(Exercise description): State how many of the rows below contain the string "screenshot", with case taken into account. Respond with the number alone.

(Task input):
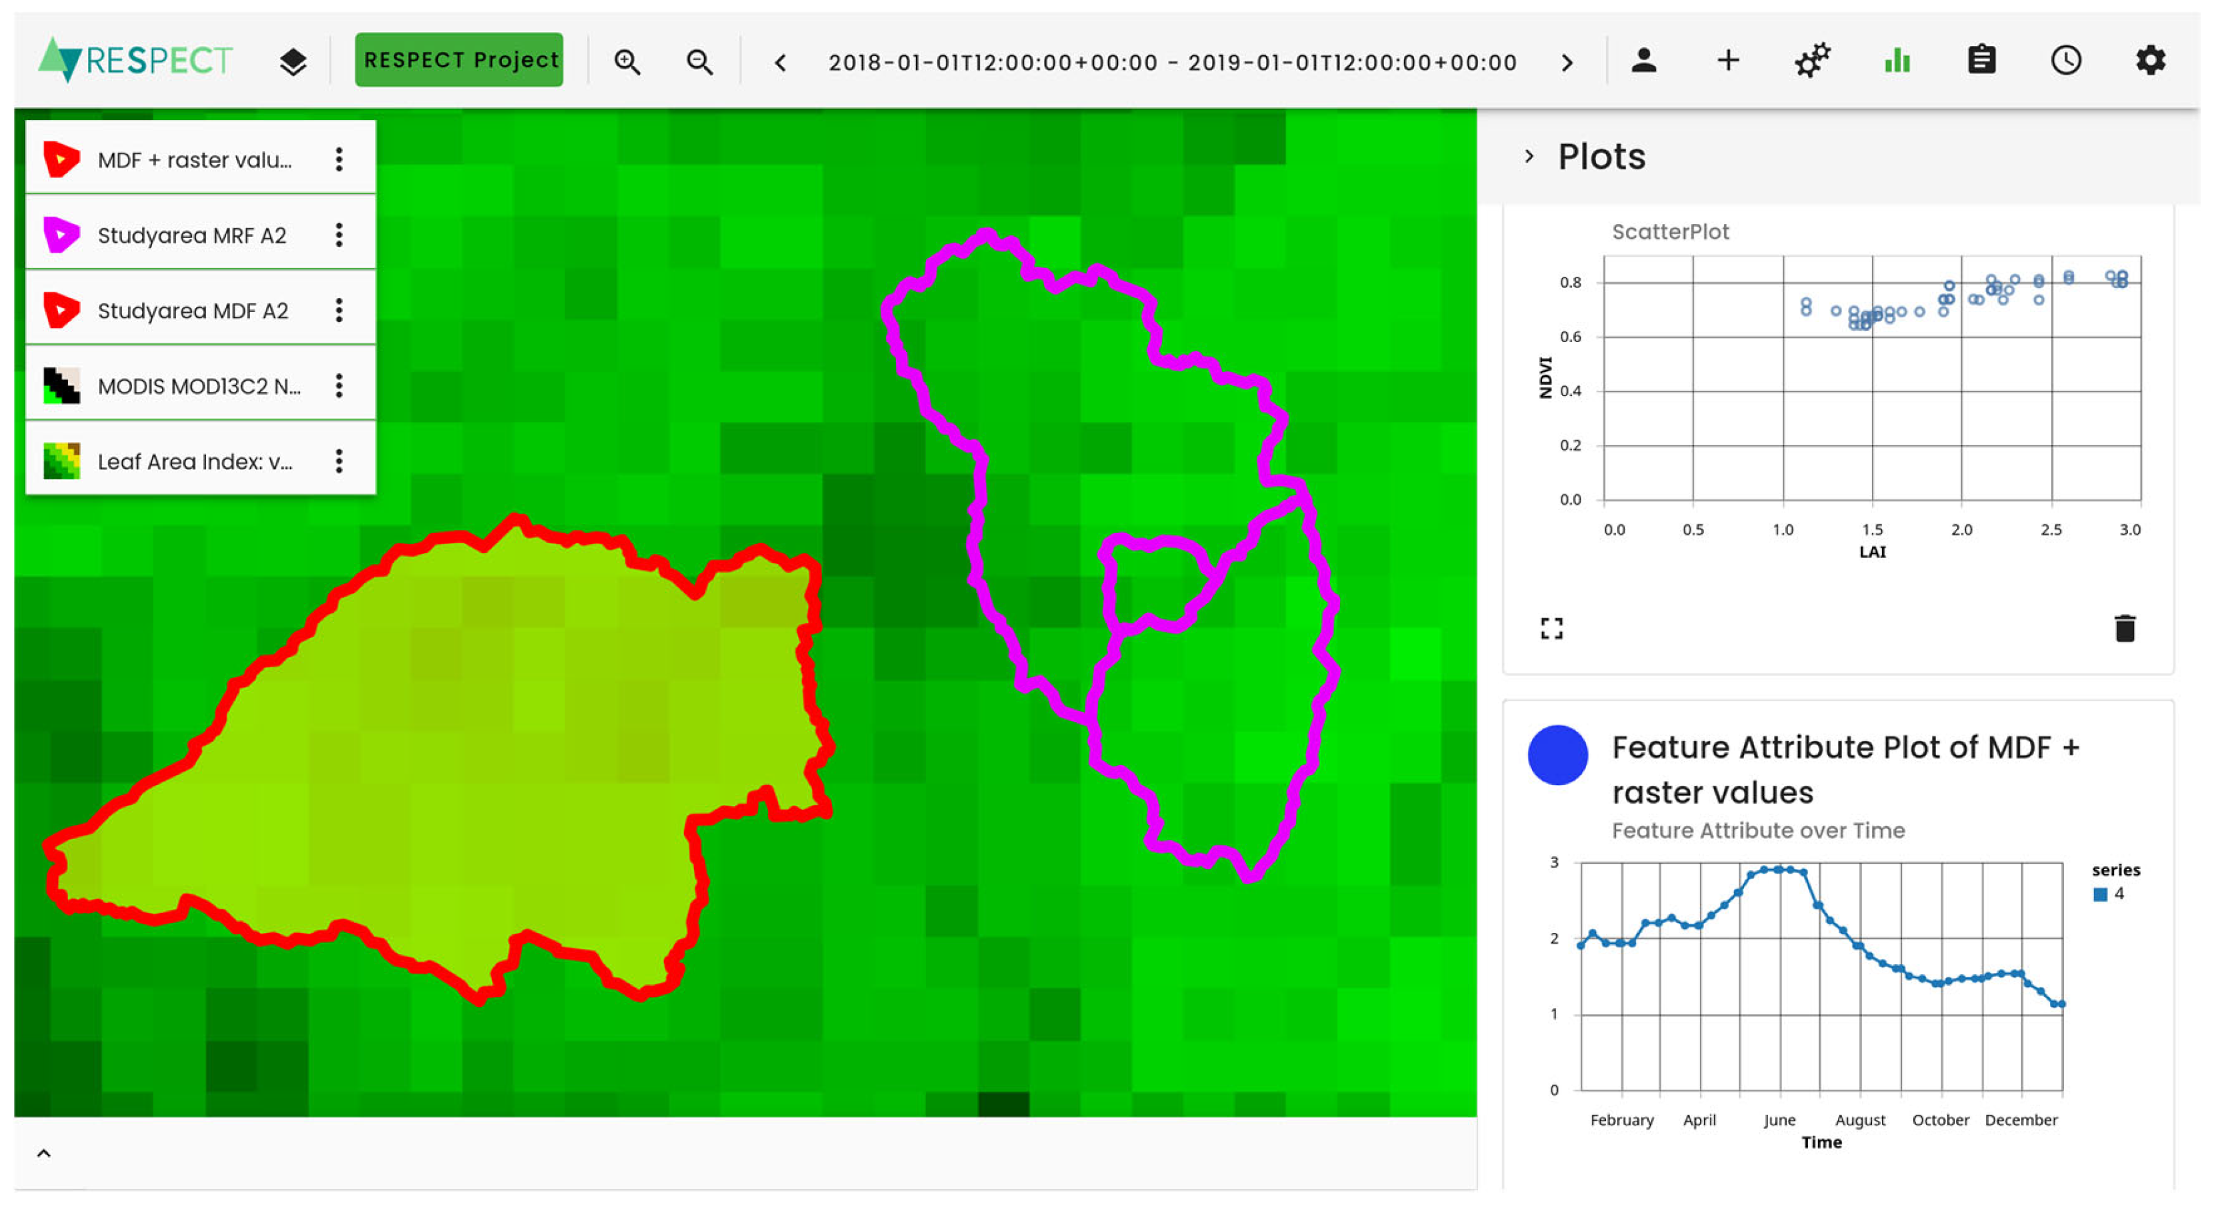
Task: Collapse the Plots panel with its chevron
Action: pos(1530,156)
==
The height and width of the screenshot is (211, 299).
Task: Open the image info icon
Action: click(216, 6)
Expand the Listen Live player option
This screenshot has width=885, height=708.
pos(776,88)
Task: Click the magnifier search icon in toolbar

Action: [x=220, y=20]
* * *
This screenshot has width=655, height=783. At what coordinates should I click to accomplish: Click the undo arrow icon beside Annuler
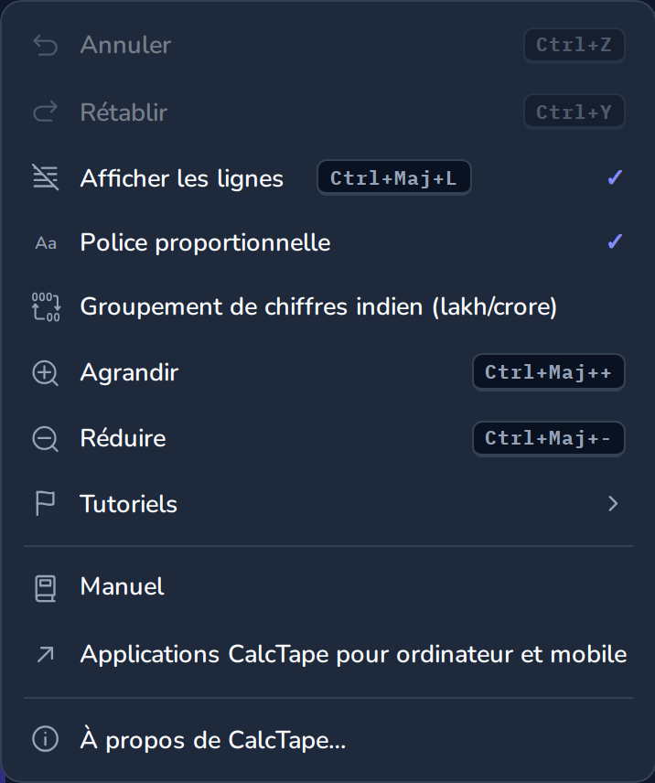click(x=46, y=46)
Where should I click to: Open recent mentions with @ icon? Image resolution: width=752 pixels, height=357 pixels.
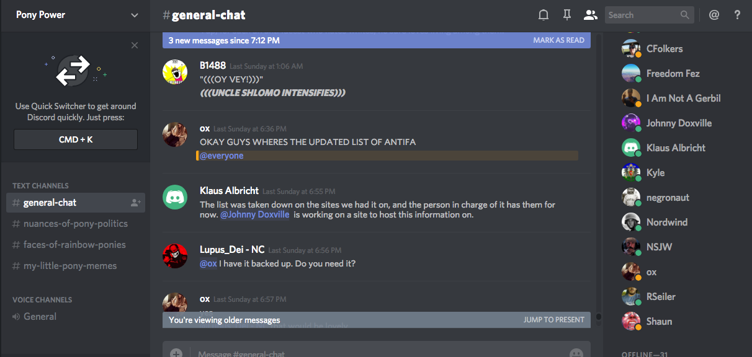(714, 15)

(Exercise result): 3